The defense market are things like bug bounty programs, right?
So things... Or third-party vulnerability acquisition services like ZDI, the Zero Day Initiative, where they have a protection product.
So essentially, I define them by their use case.
What are you buying the vulnerability for? And then you have other characteristics like who is buying them and you have other characteristics like the prices.
So I can talk to you more about it later. All right.
Are there any more questions from the audience? Yes. There's one right here. Pass, pass.
So it seems like a lot of policy and regulatory aspects to this problem.
If you're a voter who has a potential to influence their local politicians or the government or vote for policies that kind of make all this better, is there anything in particular we should be looking out for or asking about when it comes to these regulations and policies?
Yeah, so there was a recent proposed bill that DHS should run a bug bounty.
I am opposed. You should be too. The reason for this is that that smooth duck that you saw floating over the Department of Defense's hack the Pentagon, there were a lot of activities going on under there that were not just preparatory but actually during the execution that made it go that smoothly.
You cannot legislate a smoothly running bug bounty program.
And so what I worry about is that it is, you know, it's very alliterative as a marketing term.
You know, I'm partially responsible for this.
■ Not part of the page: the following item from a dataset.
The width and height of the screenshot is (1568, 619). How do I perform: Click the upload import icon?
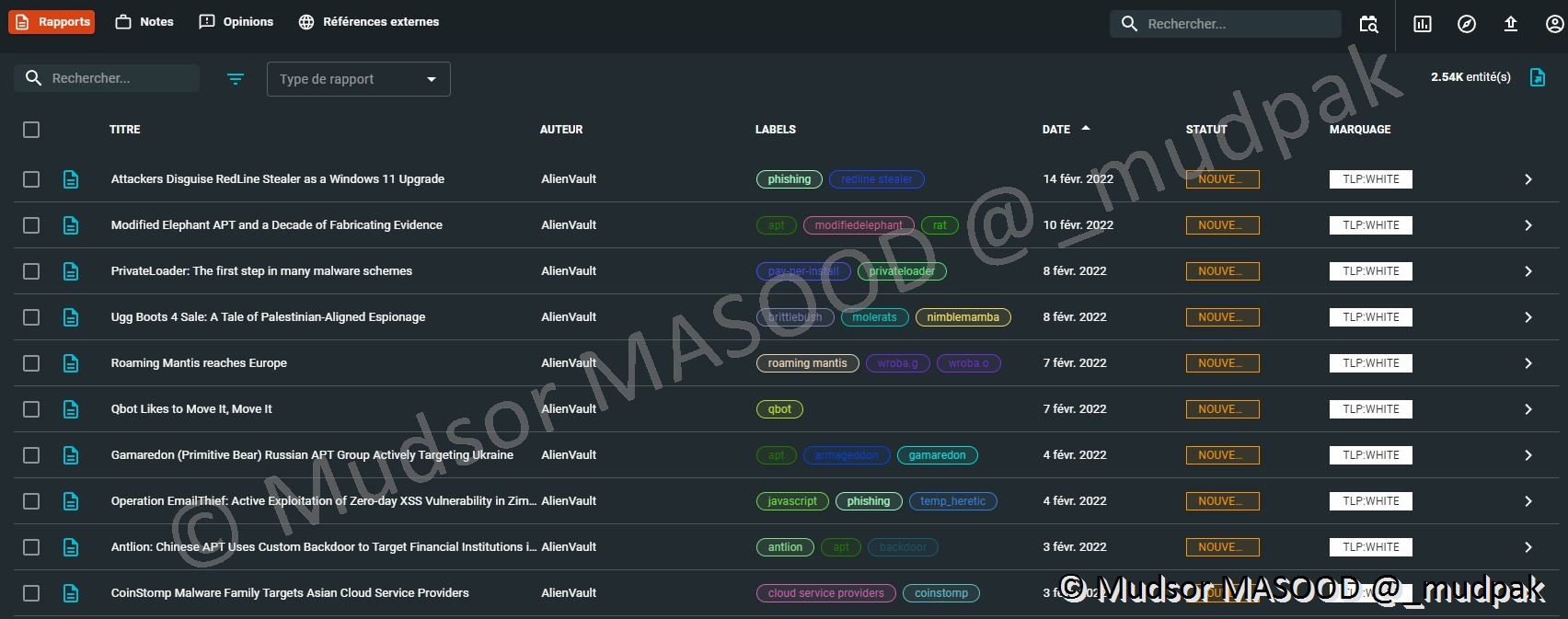(1510, 24)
I'm so sorry, you know, of popularizing that one element, that one method of acquiring vulnerabilities.
What I worry about is I see these regulators thinking that everything is now a hammer that can be hit by a bug bounty nail.
And so absolutely, so that's one.
And then another is there are some proposed legislations that are going right now about wanting to know an ingredient list of all of your software before the federal government buys software with no, you know, basically trying to prevent the federal government from buying software with known vulnerabilities in it.
Now take that to its logical conclusion. A manufacturer of a submarine or an airplane now will have to not just know the ingredient list of every subcomponent, but they're supposed to basically somehow produce this in order to do procurement.
Complex, unwieldy, not practical. Sounds great, but it's the same thing as the five stars.
It's that same concept of this is going to be very, very difficult.
So what should you keep your Congress folks in tune with? Just, you know, essentially putting pressure on them to make smart new technology and policy choices, not necessarily the ones that sound great because they saw, you know, a news article in Politico that said it was great.
All right, Ben, Katie, thank you for keeping us safe by breaking things for us and telling us how to engage with hackers.
Thanks so much. Thank you. Thank you.